Segment Start: DATA UNDER STUDY

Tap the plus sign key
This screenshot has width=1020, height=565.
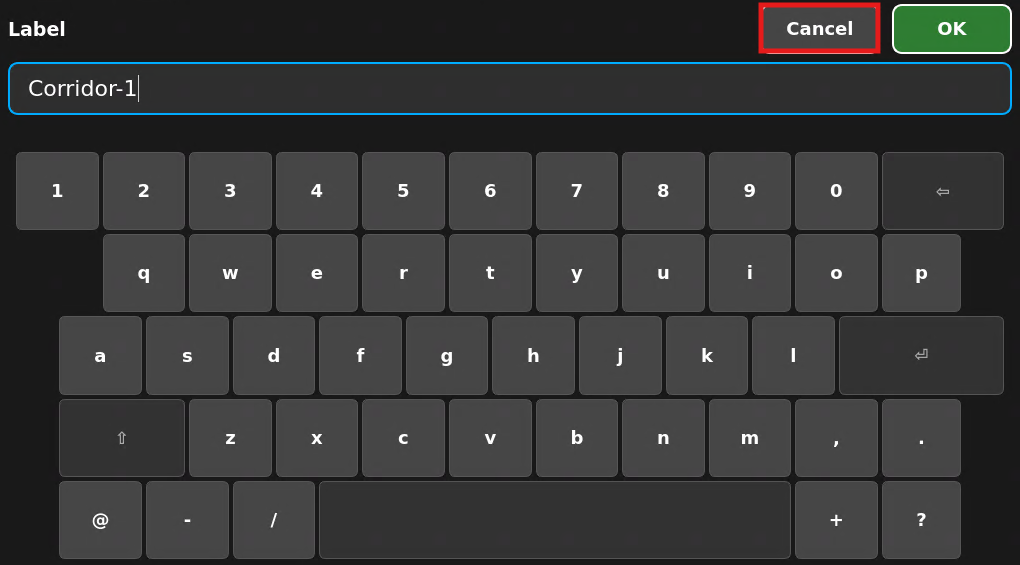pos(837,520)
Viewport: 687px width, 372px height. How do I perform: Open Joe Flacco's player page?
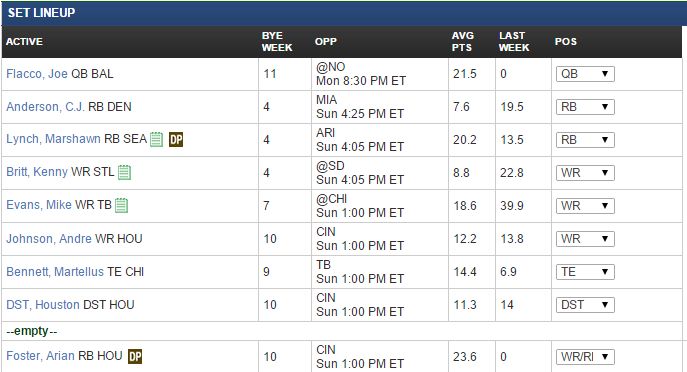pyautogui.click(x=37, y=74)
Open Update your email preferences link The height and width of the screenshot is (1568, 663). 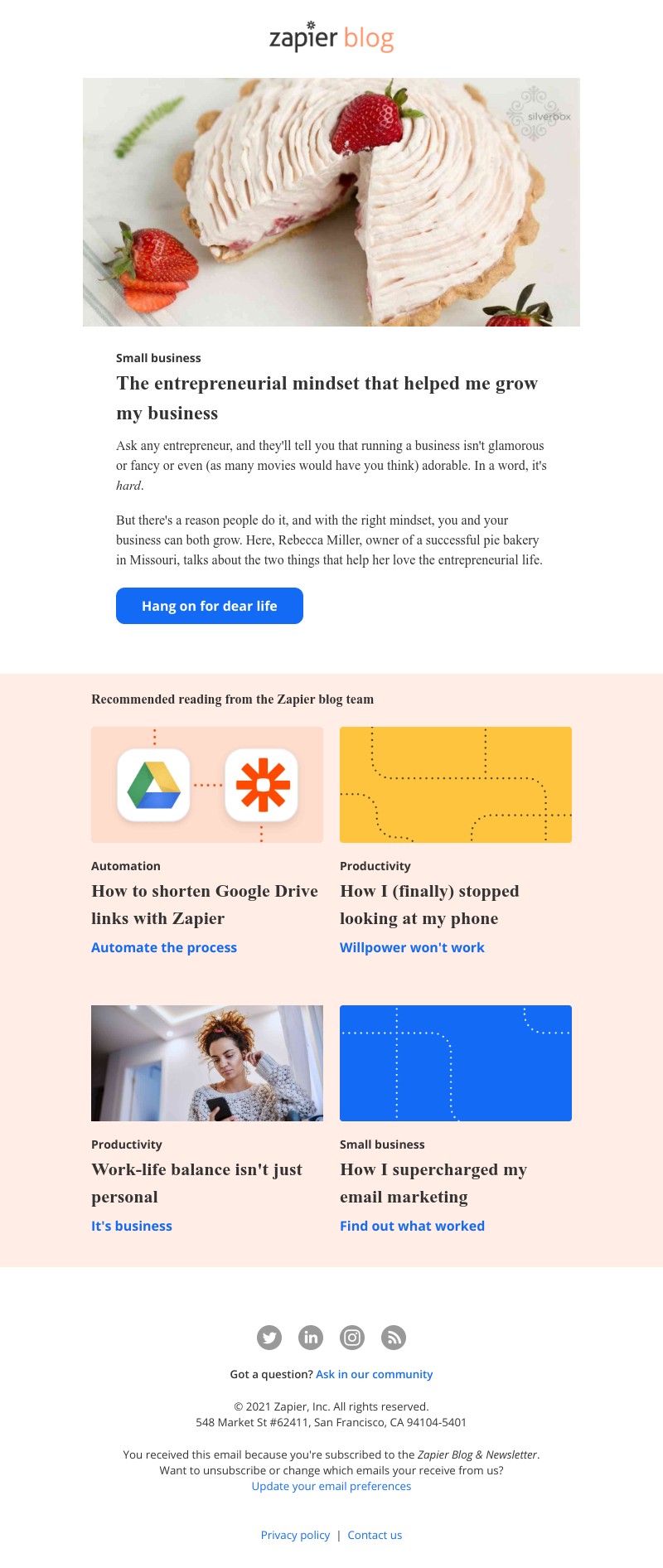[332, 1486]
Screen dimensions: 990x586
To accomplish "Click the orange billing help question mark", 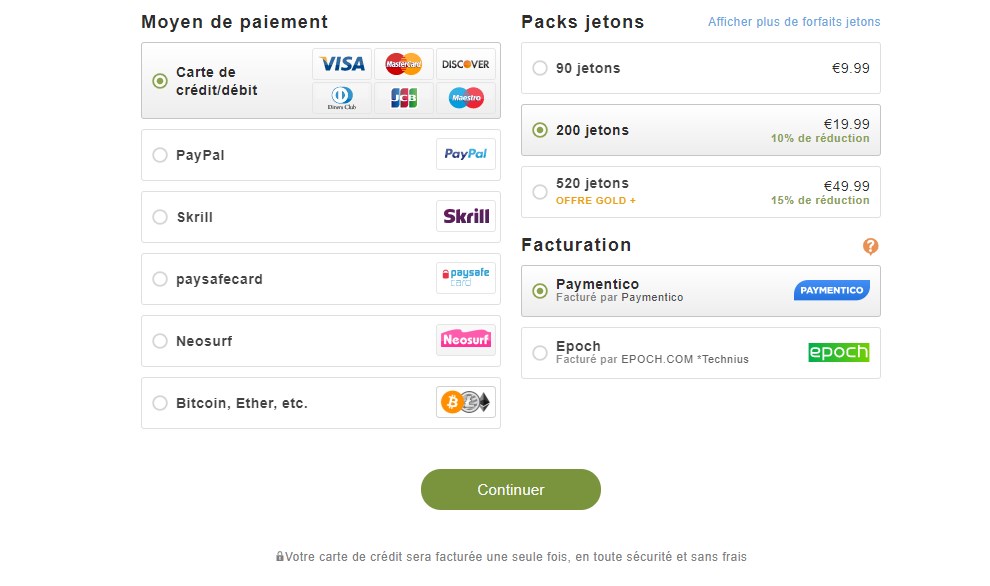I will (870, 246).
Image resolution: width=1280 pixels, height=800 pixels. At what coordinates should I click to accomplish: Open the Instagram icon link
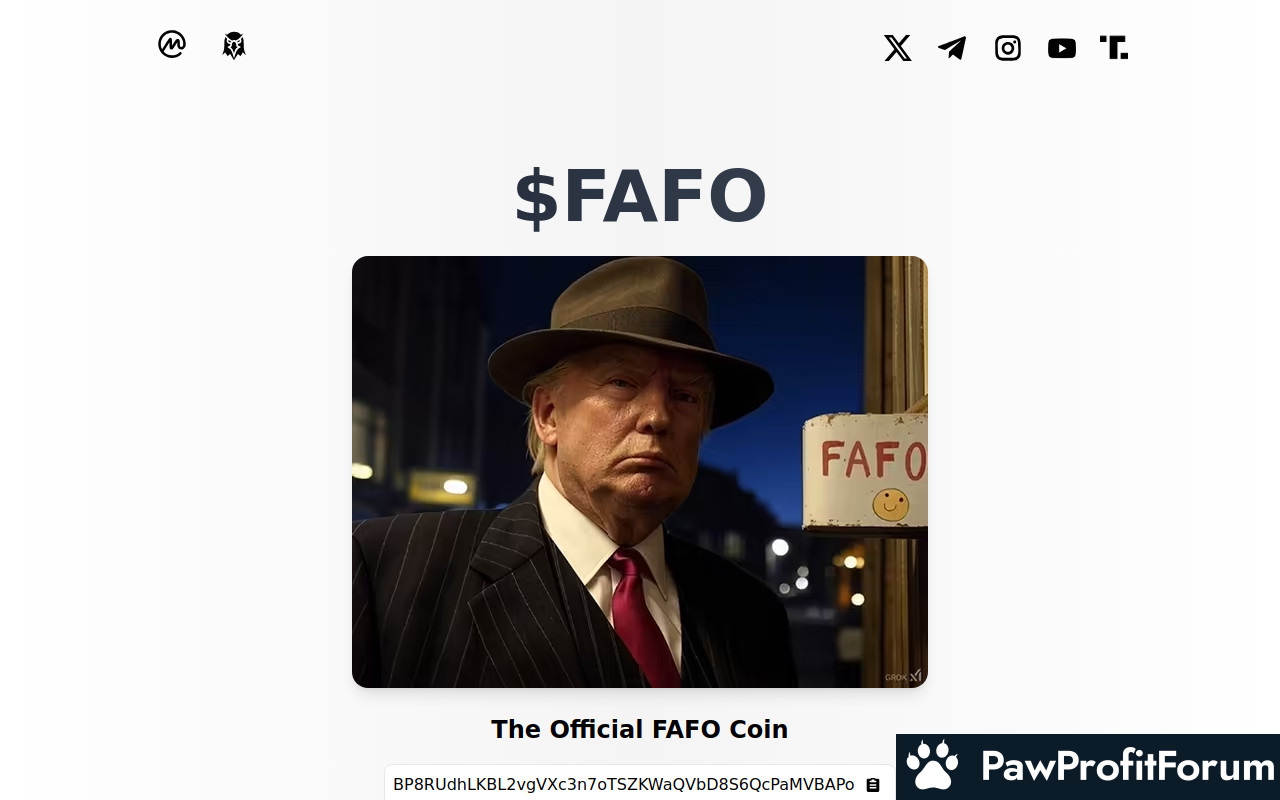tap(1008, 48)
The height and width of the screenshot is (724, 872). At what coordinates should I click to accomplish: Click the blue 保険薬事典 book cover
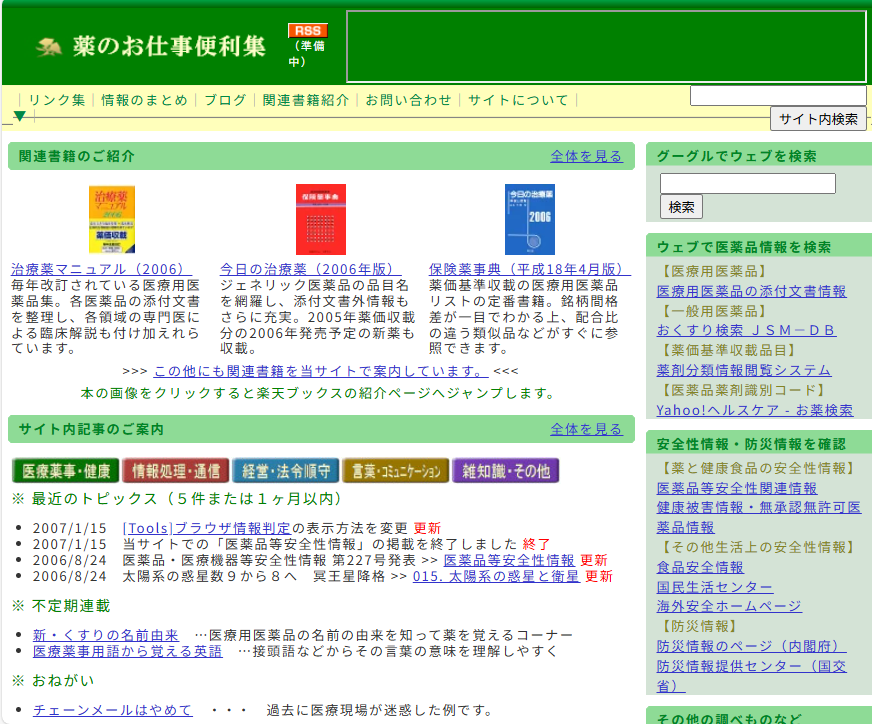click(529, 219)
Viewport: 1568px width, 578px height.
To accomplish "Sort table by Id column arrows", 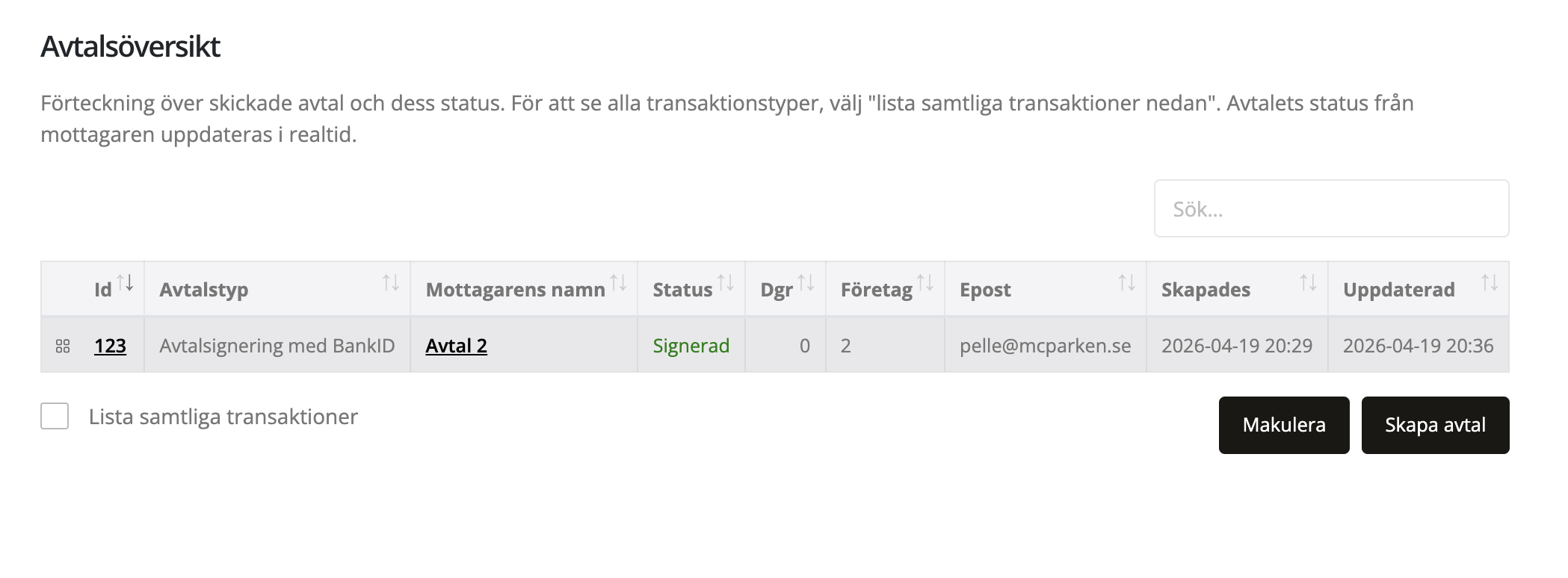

Segment End: DATA UNDER STUDY

## THE PROBLEM
Exclude every picture, then return precisely the lines that run from the line containing "The height and width of the screenshot is (724, 872)." through the end of the entries above.

## ANSWER BELOW
The height and width of the screenshot is (724, 872). At what coordinates should I click to accomplish: Click the blue 保険薬事典 book cover
click(529, 219)
Viewport: 1568px width, 578px height.
To accomplish "Sort table by Id column arrows", 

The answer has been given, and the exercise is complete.